Prompt:
For each record here, output an exact copy.

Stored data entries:
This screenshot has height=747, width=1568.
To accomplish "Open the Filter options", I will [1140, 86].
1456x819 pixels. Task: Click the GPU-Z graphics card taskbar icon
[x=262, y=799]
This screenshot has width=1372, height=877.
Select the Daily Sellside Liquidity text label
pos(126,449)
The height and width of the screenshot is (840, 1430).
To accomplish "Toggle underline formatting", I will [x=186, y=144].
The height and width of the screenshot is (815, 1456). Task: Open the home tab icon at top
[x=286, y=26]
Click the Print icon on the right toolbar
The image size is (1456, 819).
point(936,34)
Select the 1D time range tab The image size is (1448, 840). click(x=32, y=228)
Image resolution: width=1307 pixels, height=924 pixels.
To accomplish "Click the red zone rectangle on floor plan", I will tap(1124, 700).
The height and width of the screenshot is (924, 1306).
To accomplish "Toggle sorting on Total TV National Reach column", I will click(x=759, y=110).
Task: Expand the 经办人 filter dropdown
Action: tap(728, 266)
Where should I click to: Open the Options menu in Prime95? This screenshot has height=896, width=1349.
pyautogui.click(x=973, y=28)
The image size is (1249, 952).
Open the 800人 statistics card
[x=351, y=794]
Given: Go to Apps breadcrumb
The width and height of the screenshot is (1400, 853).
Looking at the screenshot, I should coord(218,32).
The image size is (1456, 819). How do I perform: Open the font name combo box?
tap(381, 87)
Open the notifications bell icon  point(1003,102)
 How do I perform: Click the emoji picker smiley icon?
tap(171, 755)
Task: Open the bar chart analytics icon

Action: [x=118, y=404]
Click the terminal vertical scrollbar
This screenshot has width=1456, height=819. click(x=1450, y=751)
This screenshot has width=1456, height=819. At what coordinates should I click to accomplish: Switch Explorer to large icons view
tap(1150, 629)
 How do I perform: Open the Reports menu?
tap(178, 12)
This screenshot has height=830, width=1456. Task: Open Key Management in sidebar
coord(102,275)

Exercise response:
This screenshot has height=747, width=1568.
To accomplish "Open the Filter options", I will [1140, 86].
1456x819 pixels. Task: Click the GPU-Z graphics card taskbar icon
[x=262, y=799]
This screenshot has width=1372, height=877.
Select the Daily Sellside Liquidity text label
pos(126,449)
The height and width of the screenshot is (840, 1430).
To accomplish "Toggle underline formatting", I will [x=186, y=144].
The height and width of the screenshot is (815, 1456). Task: Open the home tab icon at top
[x=286, y=26]
Click the Print icon on the right toolbar
The image size is (1456, 819).
point(936,34)
Select the 1D time range tab The image size is (1448, 840). click(x=32, y=228)
Image resolution: width=1307 pixels, height=924 pixels.
To accomplish "Click the red zone rectangle on floor plan", I will tap(1124, 700).
The height and width of the screenshot is (924, 1306).
To accomplish "Toggle sorting on Total TV National Reach column", I will click(x=759, y=110).
Task: Expand the 经办人 filter dropdown
Action: tap(728, 266)
Where should I click to: Open the Options menu in Prime95? This screenshot has height=896, width=1349.
pyautogui.click(x=973, y=28)
The image size is (1249, 952).
Open the 800人 statistics card
[x=351, y=794]
Given: Go to Apps breadcrumb
The width and height of the screenshot is (1400, 853).
Looking at the screenshot, I should coord(218,32).
The image size is (1456, 819). How do I perform: Open the font name combo box?
tap(381, 87)
Open the notifications bell icon  point(1003,102)
 How do I perform: Click the emoji picker smiley icon?
tap(171, 755)
Task: Open the bar chart analytics icon

Action: [x=118, y=404]
Click the terminal vertical scrollbar
This screenshot has width=1456, height=819. click(x=1450, y=751)
This screenshot has width=1456, height=819. At what coordinates should I click to accomplish: Switch Explorer to large icons view
tap(1150, 629)
 How do I perform: Open the Reports menu?
tap(178, 12)
This screenshot has height=830, width=1456. Task: Open Key Management in sidebar
coord(102,275)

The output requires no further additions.